In the Garden, In the Garden!

That book by that lady...Frances Somebody, with the girl from India named Mary popped into my head as I was reading Haruki Murakami's South of the Border, West of the Sun. And I started to write. I can't even tell what's good anymore.


"What you want to say is that the cement that makes you up has hardened, so the you you are now can't be anyone else."


"If you want a cat, all you have to do is choose a life in which you can have a cat. It's simple. It's your right...right?" (Windup Bird Chronicle)



Right. Simple.


      Just when I let myself relax into his prose, Murakami surprises me with a strange turn. It's not Vonnegutian. It's not even Pinter-esque. Is it Japanese? And if so, why? Is there really a difference between East and West?
      Does this have something to do with why I cry now at the end of Sex and the City? Is it the Pill or is it me? That's not nihilistic--I'm still asking "to be" questions.



Sitting there, marinating in coffee, I can almost feel it at the base of my spine. They did not remove it after all, when they laid me out too flat. It retreated for a time to tingle in solitude somewhere so centered that it was outside completely.




Waiting at B-Dub's

A murder of new ones tests the air. It's all pomp from here to the ocean--flight aside, they equate love with nearness and the scent of beer. Inspiration ruffles some feathers and we find it is easier to just enter than to wait to not be alone in the 11 o'clock hour. Bad noise under their ruby throats, they flick off the snow. I hope to sing, too, one day.

Saturday, May 07, 2005

Post from Miami

Unfortunately, I mean Miami, OH.
Miami makes me think of miasma, which InuYasha has been using wrong in translation. Miasma is a gaseous substance that is thick and confusing. In InuYasha, "miasma" is the green poisonous gas let out by Naraku (evil trademark goes here).
We ate "Vietnamese" and I did not get sick. Apparently the trick is to eat crackers and drink enough water to pee out the Arctic Ocean.
And now, I'm typing on a Mac (shh, don't tell Gregg), feeling happy and content.
"We can say 'Vagina Monologues'--what's wrong with that word?" Tracey Ullman, Tonight Show.

The Vagina Monolgues reminds me of Anna Gleisberg, who is now basking in Hawaii.

I want a puppy.
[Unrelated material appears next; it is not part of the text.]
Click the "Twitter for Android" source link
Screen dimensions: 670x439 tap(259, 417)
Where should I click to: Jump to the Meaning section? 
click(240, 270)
That will aid Derrida, perhaps Burke. But not Nature. Nature is never silenced.

There was a moment that I almost turned around. I-90 is monochrome, the rest stops filing away the miles. Somewhat missing, gutteral fricatives, those extra noises we used to make have revived with the long sleep long needed. The rocket tree, easily maneuvered, waits for earth to disolve.